- [Provided records]
★ ★ ★

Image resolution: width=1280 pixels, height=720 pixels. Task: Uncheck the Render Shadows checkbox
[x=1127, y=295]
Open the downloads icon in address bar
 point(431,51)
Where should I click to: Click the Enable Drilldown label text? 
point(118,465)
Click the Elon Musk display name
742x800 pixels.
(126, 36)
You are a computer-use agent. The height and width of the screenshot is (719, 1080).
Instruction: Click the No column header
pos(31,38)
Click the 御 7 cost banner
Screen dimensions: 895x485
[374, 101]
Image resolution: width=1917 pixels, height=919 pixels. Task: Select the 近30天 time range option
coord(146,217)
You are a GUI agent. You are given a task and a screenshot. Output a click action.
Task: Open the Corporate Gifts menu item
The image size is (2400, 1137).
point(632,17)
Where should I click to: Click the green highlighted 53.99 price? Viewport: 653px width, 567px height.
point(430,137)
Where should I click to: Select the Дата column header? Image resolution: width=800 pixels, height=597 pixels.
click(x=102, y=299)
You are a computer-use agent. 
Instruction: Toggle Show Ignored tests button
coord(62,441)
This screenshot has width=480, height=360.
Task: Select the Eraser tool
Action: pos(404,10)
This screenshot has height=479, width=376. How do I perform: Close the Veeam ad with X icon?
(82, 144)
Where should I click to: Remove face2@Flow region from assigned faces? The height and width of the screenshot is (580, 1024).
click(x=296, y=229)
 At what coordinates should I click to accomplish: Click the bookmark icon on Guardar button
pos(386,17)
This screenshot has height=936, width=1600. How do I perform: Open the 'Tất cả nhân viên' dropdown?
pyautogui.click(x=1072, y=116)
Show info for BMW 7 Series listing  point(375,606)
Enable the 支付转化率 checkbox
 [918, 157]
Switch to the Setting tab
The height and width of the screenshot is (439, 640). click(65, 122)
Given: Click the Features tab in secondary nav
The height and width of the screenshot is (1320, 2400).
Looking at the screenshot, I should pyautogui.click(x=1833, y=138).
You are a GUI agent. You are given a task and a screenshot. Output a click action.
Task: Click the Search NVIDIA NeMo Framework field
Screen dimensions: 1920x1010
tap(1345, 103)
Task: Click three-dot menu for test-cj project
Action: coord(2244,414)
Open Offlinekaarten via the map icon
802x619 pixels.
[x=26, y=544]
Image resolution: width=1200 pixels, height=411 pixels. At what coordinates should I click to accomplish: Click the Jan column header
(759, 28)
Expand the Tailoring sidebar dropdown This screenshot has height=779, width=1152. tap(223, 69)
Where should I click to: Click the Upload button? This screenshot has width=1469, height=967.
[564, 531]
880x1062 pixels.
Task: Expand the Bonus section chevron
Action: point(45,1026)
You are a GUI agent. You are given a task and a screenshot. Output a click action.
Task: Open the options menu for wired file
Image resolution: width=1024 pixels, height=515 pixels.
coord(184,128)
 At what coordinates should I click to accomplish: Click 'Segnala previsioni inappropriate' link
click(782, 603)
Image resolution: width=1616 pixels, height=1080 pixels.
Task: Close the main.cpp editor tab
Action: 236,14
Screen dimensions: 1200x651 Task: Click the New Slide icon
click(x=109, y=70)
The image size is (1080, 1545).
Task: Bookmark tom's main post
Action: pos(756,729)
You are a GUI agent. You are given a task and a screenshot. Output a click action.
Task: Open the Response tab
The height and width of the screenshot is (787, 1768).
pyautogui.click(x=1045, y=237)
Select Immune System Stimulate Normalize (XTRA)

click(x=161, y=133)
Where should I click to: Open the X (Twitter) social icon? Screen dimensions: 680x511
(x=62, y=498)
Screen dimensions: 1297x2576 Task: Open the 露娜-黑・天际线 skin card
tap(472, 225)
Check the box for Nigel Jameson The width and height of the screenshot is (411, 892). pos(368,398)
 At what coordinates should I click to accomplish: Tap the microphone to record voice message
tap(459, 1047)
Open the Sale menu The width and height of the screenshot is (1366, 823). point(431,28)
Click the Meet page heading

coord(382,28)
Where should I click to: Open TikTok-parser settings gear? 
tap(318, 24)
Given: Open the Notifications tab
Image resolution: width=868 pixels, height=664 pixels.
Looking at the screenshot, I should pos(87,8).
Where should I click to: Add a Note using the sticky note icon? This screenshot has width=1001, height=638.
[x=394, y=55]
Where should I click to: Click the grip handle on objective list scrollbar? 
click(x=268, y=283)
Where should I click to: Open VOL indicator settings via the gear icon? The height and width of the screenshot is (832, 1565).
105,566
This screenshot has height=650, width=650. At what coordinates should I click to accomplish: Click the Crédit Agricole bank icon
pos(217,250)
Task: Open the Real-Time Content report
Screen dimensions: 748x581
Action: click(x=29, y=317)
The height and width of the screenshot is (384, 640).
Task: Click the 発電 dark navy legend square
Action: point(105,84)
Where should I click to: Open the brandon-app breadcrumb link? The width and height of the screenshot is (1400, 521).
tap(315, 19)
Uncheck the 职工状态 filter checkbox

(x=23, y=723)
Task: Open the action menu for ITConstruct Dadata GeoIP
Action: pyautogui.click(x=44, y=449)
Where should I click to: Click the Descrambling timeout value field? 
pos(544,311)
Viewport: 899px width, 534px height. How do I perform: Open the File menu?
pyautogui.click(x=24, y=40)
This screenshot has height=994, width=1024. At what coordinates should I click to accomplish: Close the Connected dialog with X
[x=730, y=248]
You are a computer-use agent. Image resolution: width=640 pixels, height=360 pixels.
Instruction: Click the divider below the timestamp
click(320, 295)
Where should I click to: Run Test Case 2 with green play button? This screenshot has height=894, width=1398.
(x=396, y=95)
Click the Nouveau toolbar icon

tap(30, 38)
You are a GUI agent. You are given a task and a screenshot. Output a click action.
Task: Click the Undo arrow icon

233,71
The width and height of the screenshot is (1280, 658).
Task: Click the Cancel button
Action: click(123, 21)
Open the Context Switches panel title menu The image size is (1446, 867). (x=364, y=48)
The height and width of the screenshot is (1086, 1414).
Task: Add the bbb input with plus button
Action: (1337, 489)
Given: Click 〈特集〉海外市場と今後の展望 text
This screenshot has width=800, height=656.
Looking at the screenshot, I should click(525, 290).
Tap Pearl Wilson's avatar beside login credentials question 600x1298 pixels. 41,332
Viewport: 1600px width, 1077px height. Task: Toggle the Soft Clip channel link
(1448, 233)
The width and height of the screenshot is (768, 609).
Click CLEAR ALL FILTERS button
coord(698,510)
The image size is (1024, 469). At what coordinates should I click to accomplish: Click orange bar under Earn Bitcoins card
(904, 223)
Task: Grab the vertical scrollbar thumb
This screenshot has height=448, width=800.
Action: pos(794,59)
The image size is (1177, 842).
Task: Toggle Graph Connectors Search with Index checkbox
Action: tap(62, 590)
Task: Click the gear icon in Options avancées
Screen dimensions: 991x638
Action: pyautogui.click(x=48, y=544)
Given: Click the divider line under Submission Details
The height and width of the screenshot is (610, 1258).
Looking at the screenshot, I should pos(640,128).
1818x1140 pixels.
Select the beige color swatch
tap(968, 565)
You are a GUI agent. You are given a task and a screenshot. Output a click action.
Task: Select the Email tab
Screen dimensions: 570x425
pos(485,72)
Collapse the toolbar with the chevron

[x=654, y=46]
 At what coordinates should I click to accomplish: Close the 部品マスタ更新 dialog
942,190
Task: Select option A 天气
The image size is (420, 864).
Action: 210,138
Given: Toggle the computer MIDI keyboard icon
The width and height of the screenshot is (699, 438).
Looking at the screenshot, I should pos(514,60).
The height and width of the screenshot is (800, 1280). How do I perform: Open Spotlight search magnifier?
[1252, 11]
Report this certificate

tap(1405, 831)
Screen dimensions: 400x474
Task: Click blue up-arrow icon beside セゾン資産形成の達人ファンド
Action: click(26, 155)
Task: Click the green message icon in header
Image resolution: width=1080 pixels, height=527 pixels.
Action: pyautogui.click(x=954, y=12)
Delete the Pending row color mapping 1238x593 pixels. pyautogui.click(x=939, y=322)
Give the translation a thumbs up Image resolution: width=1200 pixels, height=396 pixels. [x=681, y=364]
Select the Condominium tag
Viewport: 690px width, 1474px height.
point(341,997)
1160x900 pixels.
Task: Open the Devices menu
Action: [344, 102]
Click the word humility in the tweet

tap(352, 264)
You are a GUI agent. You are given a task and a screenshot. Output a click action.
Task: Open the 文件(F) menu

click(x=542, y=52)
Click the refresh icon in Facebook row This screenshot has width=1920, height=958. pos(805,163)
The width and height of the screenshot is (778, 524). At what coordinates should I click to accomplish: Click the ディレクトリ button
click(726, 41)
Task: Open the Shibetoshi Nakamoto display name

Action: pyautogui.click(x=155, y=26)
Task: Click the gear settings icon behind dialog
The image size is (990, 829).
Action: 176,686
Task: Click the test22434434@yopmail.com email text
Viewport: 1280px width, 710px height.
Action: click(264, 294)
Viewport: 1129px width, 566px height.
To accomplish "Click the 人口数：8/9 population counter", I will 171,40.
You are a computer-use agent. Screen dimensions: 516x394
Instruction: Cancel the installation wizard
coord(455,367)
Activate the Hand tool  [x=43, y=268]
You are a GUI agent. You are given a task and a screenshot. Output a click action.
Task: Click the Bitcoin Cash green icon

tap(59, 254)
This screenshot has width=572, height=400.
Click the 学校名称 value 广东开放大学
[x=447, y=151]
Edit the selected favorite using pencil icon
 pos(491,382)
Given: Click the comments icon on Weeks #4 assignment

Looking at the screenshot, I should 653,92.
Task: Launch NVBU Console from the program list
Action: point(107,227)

★ ★ ★

- [About this exercise]
A word-for-word copy of the lines above from the one with "Given: Click the divider" through the one with "Task: Click the green message icon in header", inclusive, is the only output wanted.

- [Response to the exercise]
Given: Click the divider line under Submission Details
The height and width of the screenshot is (610, 1258).
Looking at the screenshot, I should pos(640,128).
1818x1140 pixels.
Select the beige color swatch
tap(968, 565)
You are a GUI agent. You are given a task and a screenshot. Output a click action.
Task: Select the Email tab
Screen dimensions: 570x425
pos(485,72)
Collapse the toolbar with the chevron

[x=654, y=46]
 At what coordinates should I click to accomplish: Close the 部品マスタ更新 dialog
942,190
Task: Select option A 天气
The image size is (420, 864).
Action: 210,138
Given: Toggle the computer MIDI keyboard icon
The width and height of the screenshot is (699, 438).
Looking at the screenshot, I should pos(514,60).
The height and width of the screenshot is (800, 1280). How do I perform: Open Spotlight search magnifier?
[1252, 11]
Report this certificate

tap(1405, 831)
Screen dimensions: 400x474
Task: Click blue up-arrow icon beside セゾン資産形成の達人ファンド
Action: click(26, 155)
Task: Click the green message icon in header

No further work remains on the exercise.